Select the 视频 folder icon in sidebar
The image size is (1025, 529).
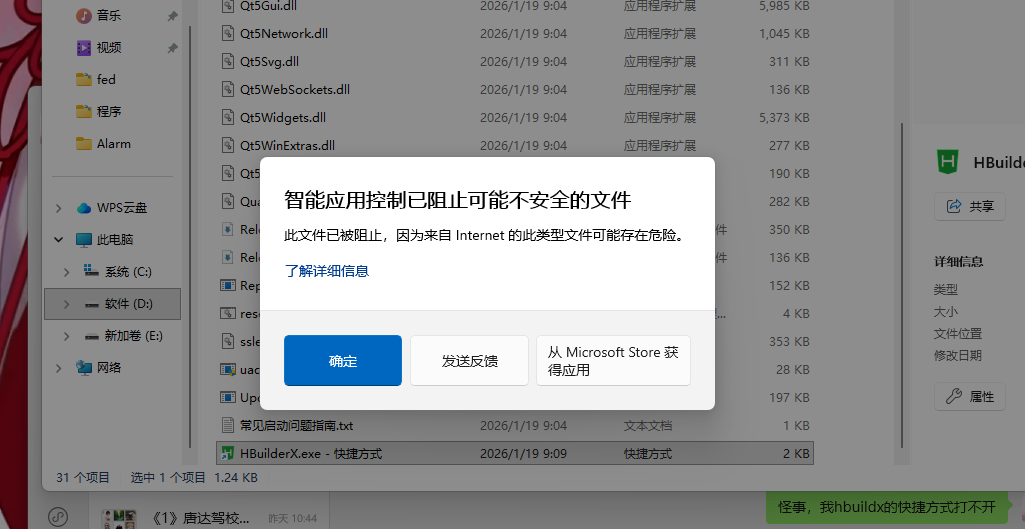tap(85, 47)
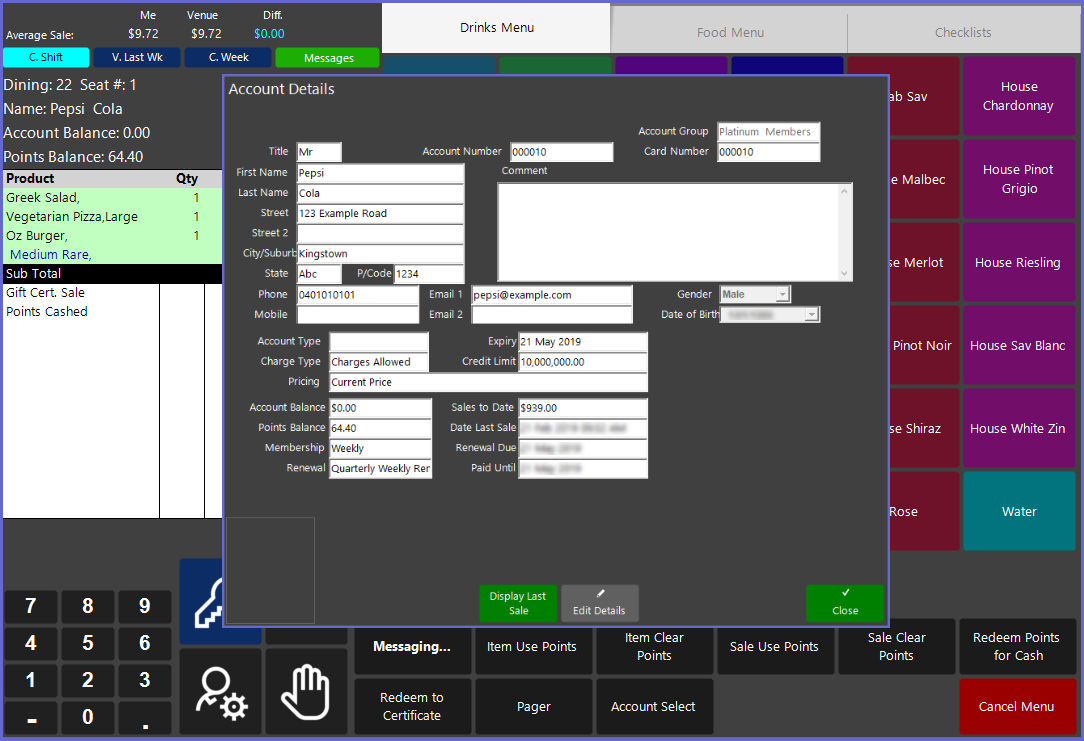
Task: Click Edit Details pencil button
Action: (599, 603)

= PROBLEM STATEMENT =
Render the listing above as a Markdown table with the columns "Row" and "Line", numbering each non-blank line and omitting blank lines. Leave the pictures out of the answer.

= OUTPUT FOR THIS EXERCISE =
| Row | Line |
|---|---|
| 1 | Select the 视频 folder icon in sidebar |
| 2 | The image size is (1025, 529). |
| 3 | tap(85, 47) |
| 4 | Task: Click Edit Details pencil button |
| 5 | Action: (599, 603) |